A new bank is coming to Concord, and it was born out of a business that supplies grass-fed beef and other locally sourced food products to customers around New England.

Walden Mutual will focus on financing farmers and agricultural entrepreneurs, and it will be the first mutual bank established in New Hampshire in 99 years.

All Things Considered host Peter Biello spoke with Charley Cummings, the CEO of Walden Mutual, about the new bank's goals. Below is a transcript of their conversation.

Julie at the Egg Washer.jpg
Courtesy
One of the first New Hampshire farm businesses Walden Mutual is working with is Julie's Happy Hens.

Peter Biello: So, Charley, you moved from the food world with your company Walden Local, to the financial world. Tell us a little bit about how Walden Mutual came to be.

Charley Cummings: Sure, so it was very much borne out of some of the experiences we had in building Walden Local. So on the supply chain, we saw a lot of gaps in the existing lending infrastructure to small farms and food related businesses sort of up and down the value chain. We saw a lot of non-bank lenders in the space offering interest rates that I felt were higher than justified based on the underlying business. And then on the deposit side of the bank, in building Walden Local, we saw a lot of people that were eager to invest in the company and alongside us in building a more sustainable food supply chain and sort of participating in the local food movement. And I didn't see an existing bank in the market today that had that sort of local tangible impact associated with deposit dollars.

Peter Biello: So what is it about a mutual bank, that type of bank, that makes it the right choice for this kind of endeavor?

Charley Cummings: I'm so glad you asked me that question. So the mutual form is an interesting one for a few different reasons. One, it really gives your impact model teeth. So we really mean what we say in terms of investing in sustainable food and agriculture businesses that I think drive a disproportionate impact in the region in terms of environmental, economic, cultural outcomes and the vitality of the the region. And so aligning your governance model with that impact-based mission, I think, is really important. It also gives our employees a really solid answer to the question "Who do you work for?" There's a really single unambiguous answer, and that's our depositors. There's no other stakeholders in the equation.

Peter Biello: So just so I'm clear on the mutual kind of banking, it's almost like a cooperative in the sense that depositors have more of a say in the bank's policies and who gets loans and who doesn't.

Charley Cummings: Precisely. It is in fact a cooperative structure which, in the agricultural world, is a structure that farmers are well familiar with. There's many different cooperatives on the purchasing side of the equation for farmers and it's a structure they're comfortable with. And I think it's also a structure consumers are increasingly open to, again, in wanting to be associated with purpose-driven, impact-driven brands. To know that there is real teeth behind that I think is really powerful.

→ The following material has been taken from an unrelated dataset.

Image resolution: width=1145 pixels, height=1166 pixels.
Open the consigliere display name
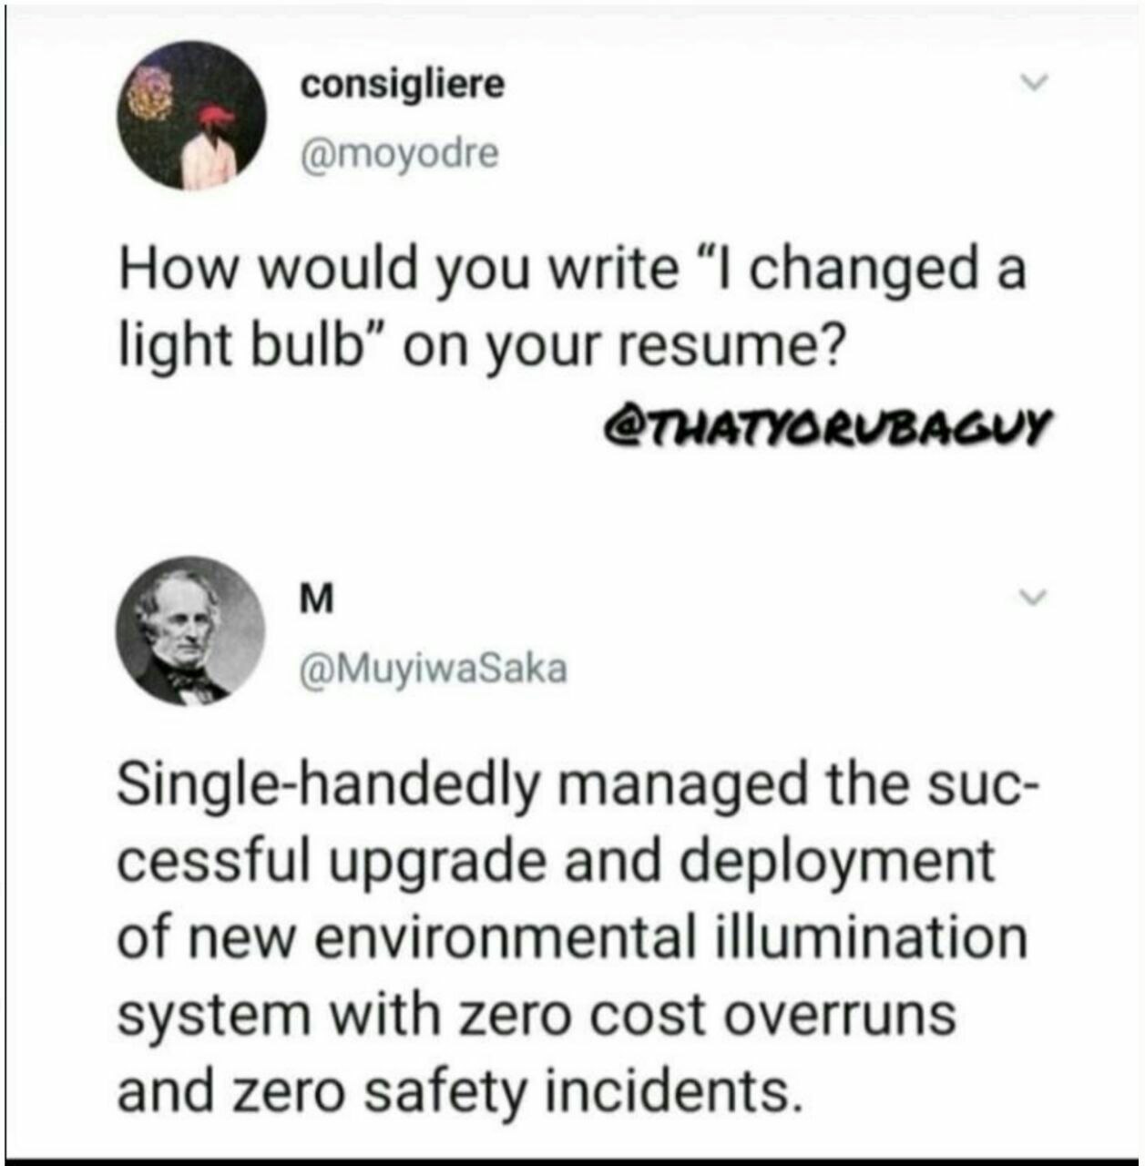click(402, 85)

Peter Biello: You've said that you want Walden Mutual to be the kind of Patagonia of mutual banks in the sense that they have an environmental mission. So how would you describe the mission of Walden Mutual in that sense?

Charley Cummings: So our ethos is "Grow Your Change," which aside from having a number of double entendres, I like because it reflects what we're trying to accomplish in a really simple way, and that is, we're trying to deliver both financial returns and non-financial returns to our partner depositors, both in the form of interest and ultimately year end dividends, but also in the form of social impact, which again, when that impact is local, tangible and specific, I think it's really meaningful.

Peter Biello: You're already working with some farmers in New Hampshire, correct?

Charley Cummings: Yes. Yep. So we're doing some initial lending out of our seed capital. Our first loan is to an egg producer here in New Hampshire called Julie's Happy Hens. They've been a longtime partner of ours, a long time relationship, and we're excited to support them. To me, that's the really exciting part about this work is meeting other operators that are having all the same challenges we did at Walden Local in terms of building the supply chain and the operational complexities and the technical requirements of operating a food-based business. You know, I think every industry likes to think of themselves as unique. Food has a particular claim to that. It's perishable. The nature of perishable inventory, the health and safety requirements, the regulatory oversight make the food business really different. And maybe even more important than that, there's a shared philosophical understanding for everybody in the food business, whether they're on the farm side or they're in processing or distribution or even consumer brands where when you're making a product that ultimately goes into people's bodies and feeds families, there's something really inherently meaningful to that. And so we're bringing a lot of experience from the industry, both on our board and our management team of folks that really understand that dynamic. And so I think that will serve us well in, you know, building a lending pipeline because you've got a set of people that really understand those unique dynamics of the industry.

Peter Biello: Well, Charley Cummings, CEO of Walden Mutual. Thank you so much for speaking with me.

Charley Cummings: Thanks so much, Peter. I really appreciate it.